Ressalvado o respeito devido a outros entendimentos, julga-se que o conceito de “terreno para construção” empregue no referido Regime, se deverá identificar com o conceito correspondente definido no CIMI, sob pena, para além do mais, de se gerarem incongruências, como as que perpassam pelo RIT, de que adiante se dará nota.
É que, tendo o próprio legislador do Regime de renúncia à isenção do IVA nas operações relativas a bens imóveis, optado por conexionar tal regime, para determinados efeitos, ao regime do CIMI, designadamente ao dar relevância, para efeitos do Regime em causa, ao valor patrimonial tributário, dever-se-á, em ordem a assegurar a coerência normativa desse mesmo Regime, manter tal correspondência.
Acresce que não se destrinça no Regime de renúncia à isenção do IVA nas operações relativas a bens imóveis a utilização de conceitos incompatíveis, distintos, ou, sequer, mistos, dos utilizados no CIMI.
Neste contexto, não optar pela correspondência entre o conceito de “terreno para construção” utilizado no Regime ora em causa, e o CIMI, redundaria em situações, como a dos autos, em que um terreno para construção, como tal qualificado e avaliado para efeitos do CIMI, vê o seu VPT diminuído substancialmente, não obstante a realização de construções de valor avultado, devido ao facto de, justamente, o CIMI não atender, na fixação do VPT correspondente, a tais construções, até à qualificação do imóvel como prédio urbano habitacional, comercial, industrial ou para serviços.

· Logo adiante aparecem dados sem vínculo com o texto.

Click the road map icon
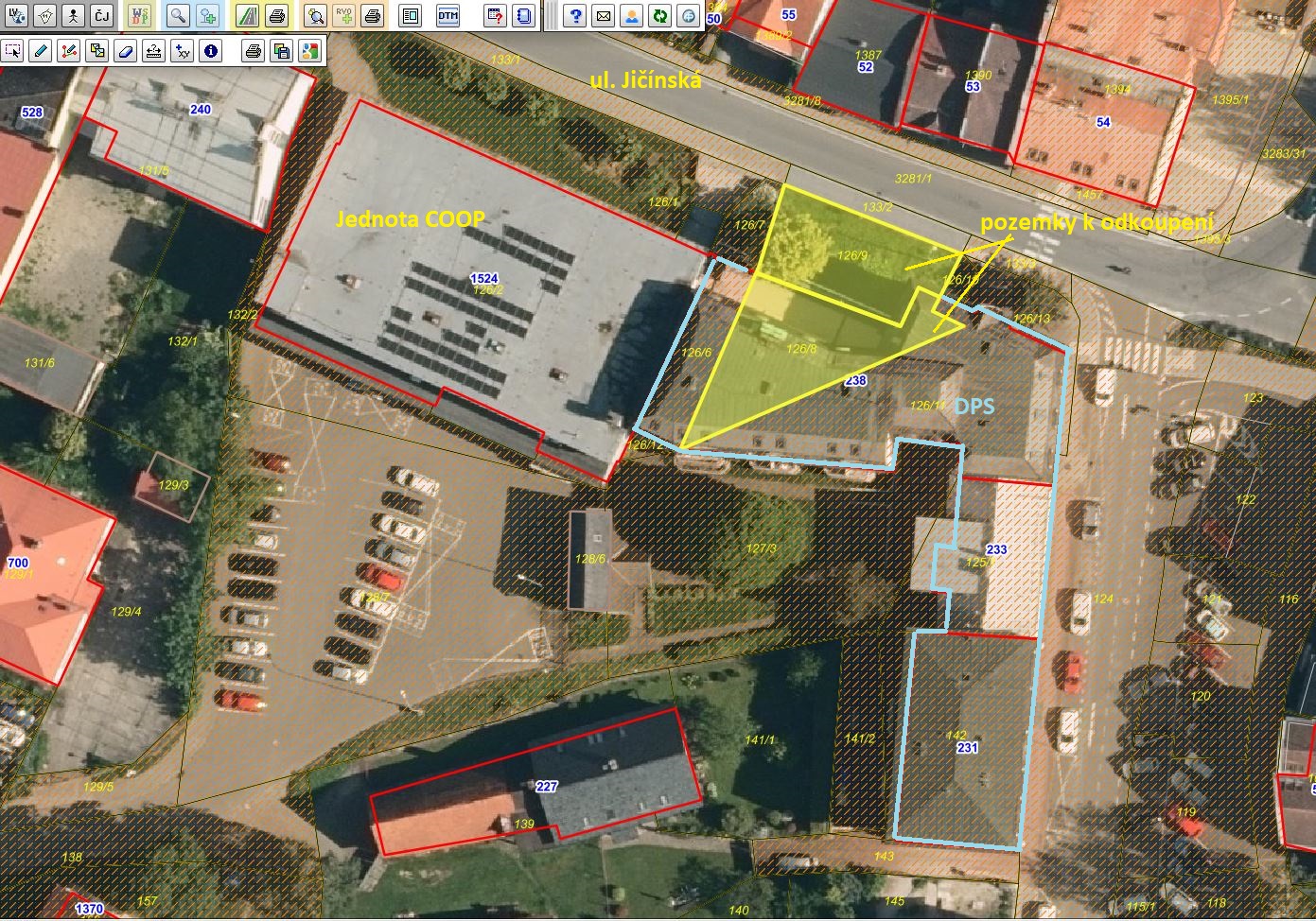The width and height of the screenshot is (1316, 921). coord(248,16)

Nota-se, por fim, ainda a este respeito, que não se descortina, nem é sugerida pela AT, qualquer tipo de perturbação normativa pelo entendimento exposto, nem que outra solução corresponda à tutela necessária de quaisquer valores jurídicos relevantes que, na matéria haja de acautelar.

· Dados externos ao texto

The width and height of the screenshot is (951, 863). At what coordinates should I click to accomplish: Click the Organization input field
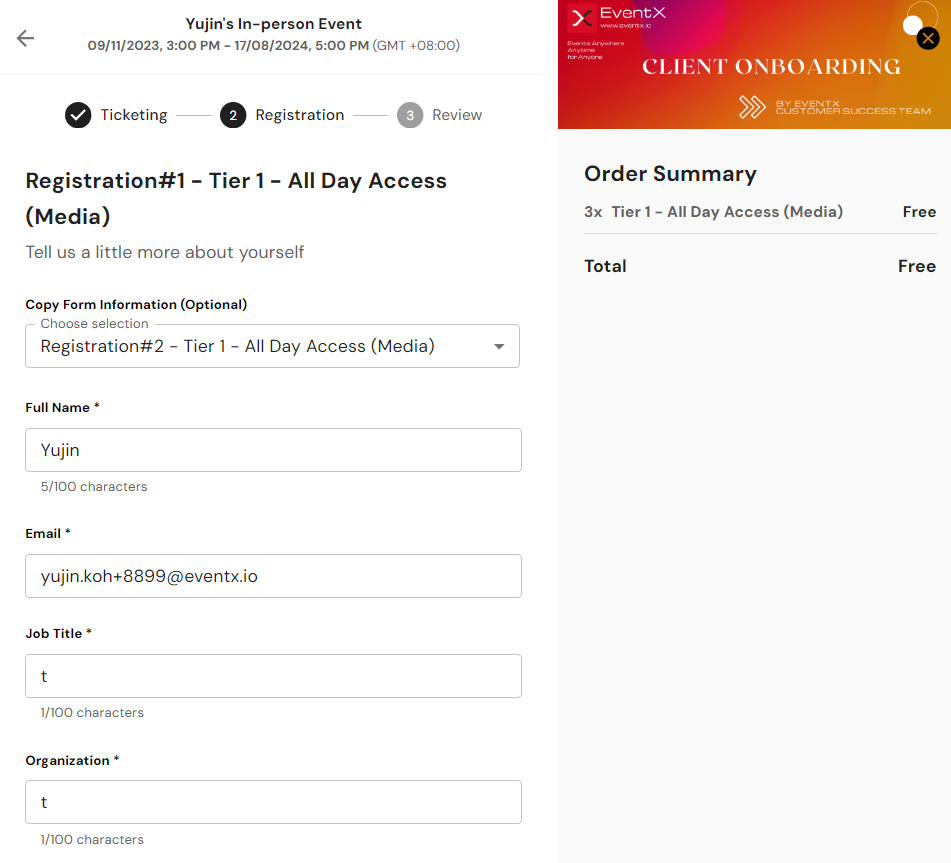[273, 802]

Assim, não obstante afirmar a Requerida que “no IVA dá-se uma prevalência à realidade material sobre a realidade formal”, o certo é que, por um lado, não concretiza em que é que a materialidade efectiva da situação justifica tratamento distinto daquele que resulta da letra da lei acima interpretada, e, por outro, tal materialidade, confessadamente, consiste em estar em causa um “prédio parcialmente construído”, categoria esta não autonomizada no Regime de renúncia à isenção do IVA nas operações relativas a bens imóveis, e que, face ao CIMI, não deixa de ser qualificável como “terreno para construção”, não adiantando ou sugerindo a Requerida qual o tratamento a dar a tal realidade dentro das possíveis categorias enquadráveis no Regime em causa, nem quais os critérios normativos a seguir para determinar tal tratamento, designadamente, e por exemplo, a partir de que nível (bruto?, percentual?) de construção um “terreno para construção” deixaria de ser qualificável como tal, no quadro do Regime em apreço.
Por fim, e passando já para o assinalar das incongruências atrás aludidas, a posição assumida pela AT em sede inspectiva, e sustentada em sede arbitral, conduz ao paradoxo, expresso no RIT, de não considerar o imóvel em questão como “terreno para construção”, por ter já sido objecto de construção parcial, mas recusar a aplicação da al. a) do n.º 2 do artigo 2.º do Decreto-Lei Lei 21/2007 de 29/01, por o imóvel estar ainda “em fase de construção”...
Deste modo, e face a todo o exposto, conclui-se que, no caso, está em causa uma operação relativa a “terreno para construção”, para efeitos do Regime de renúncia à isenção do IVA nas operações relativas a bens imóveis, e que a tais operações não são aplicáveis os requisitos objectivos plasmados no n.º 2 do artigo 2.º daquele Regime, pelo que será de julgar ilegal o primeiro dos fundamentos dos actos tributários ora contestados pelo Requerente.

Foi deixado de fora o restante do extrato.